:: Records for processing ::

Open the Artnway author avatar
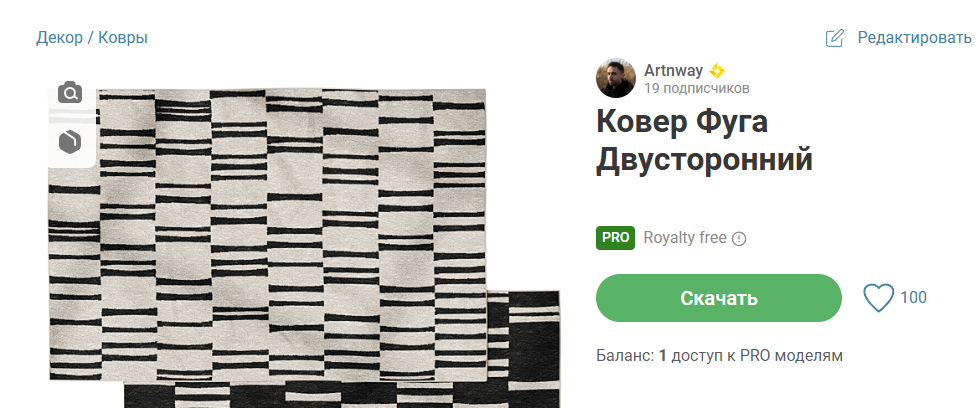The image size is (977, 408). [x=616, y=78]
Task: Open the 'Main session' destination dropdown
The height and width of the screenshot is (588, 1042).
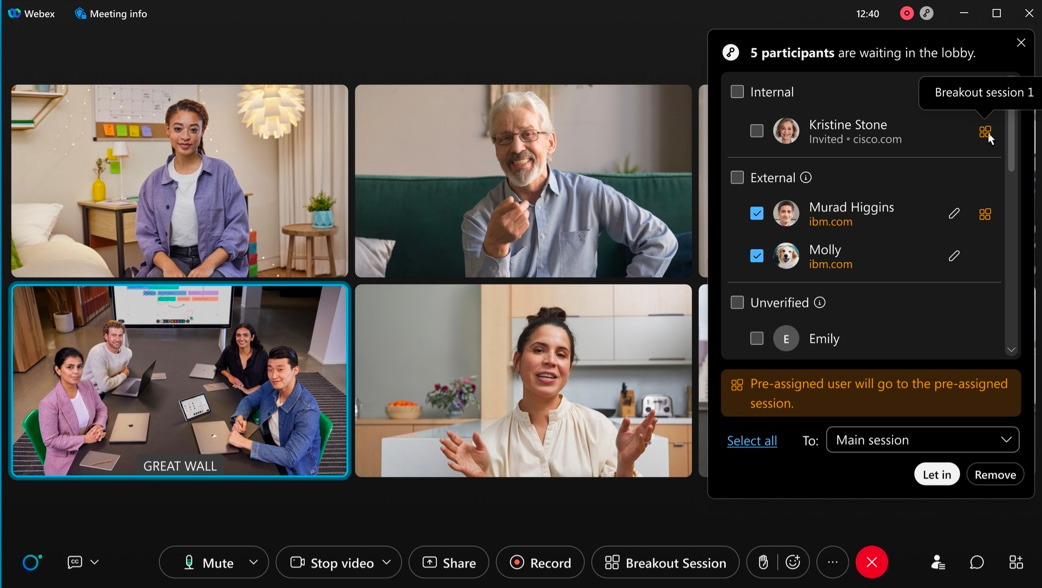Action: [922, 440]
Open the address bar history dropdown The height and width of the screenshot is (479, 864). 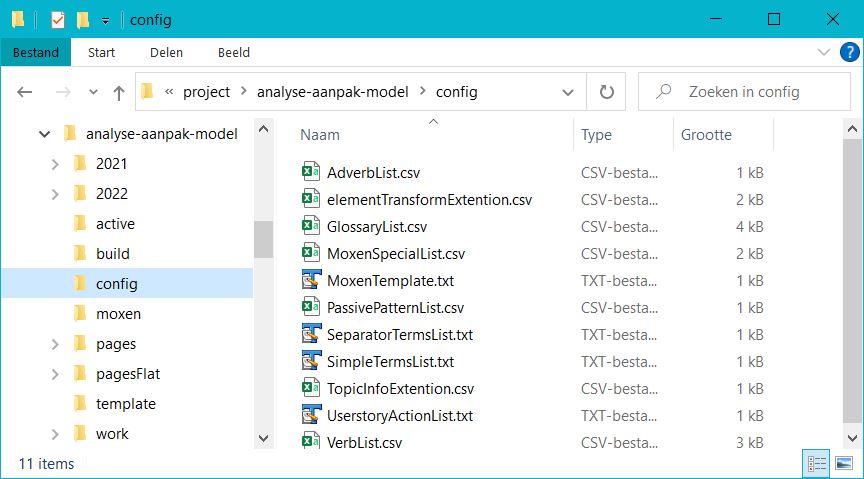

:::
:: Records for processing ::

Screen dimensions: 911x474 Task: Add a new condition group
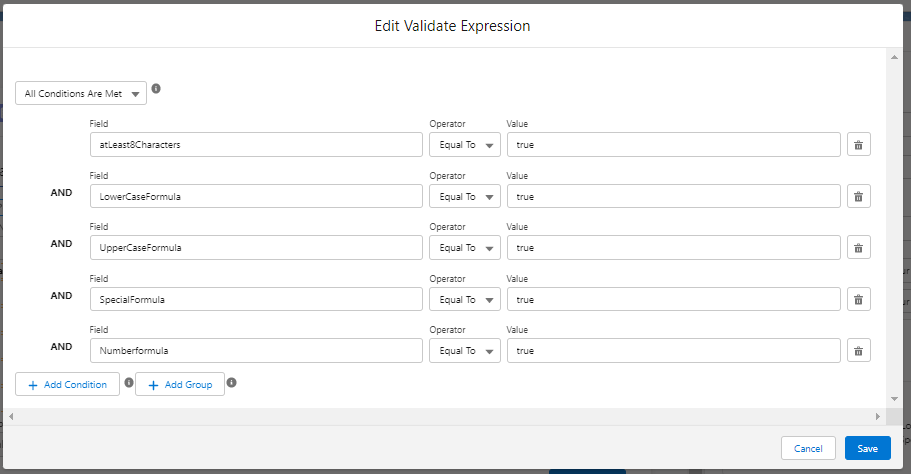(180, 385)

:::

Assignment
In the data above, take the line with "Open the Artnway author avatar", the line with "Open the address", and every line between, and set them down exactly without pictures.

Solution to this exercise
Open the Artnway author avatar
The image size is (977, 408). [x=616, y=78]
Task: Open the 'Main session' destination dropdown
The height and width of the screenshot is (588, 1042).
Action: [922, 440]
Open the address bar history dropdown The height and width of the screenshot is (479, 864). 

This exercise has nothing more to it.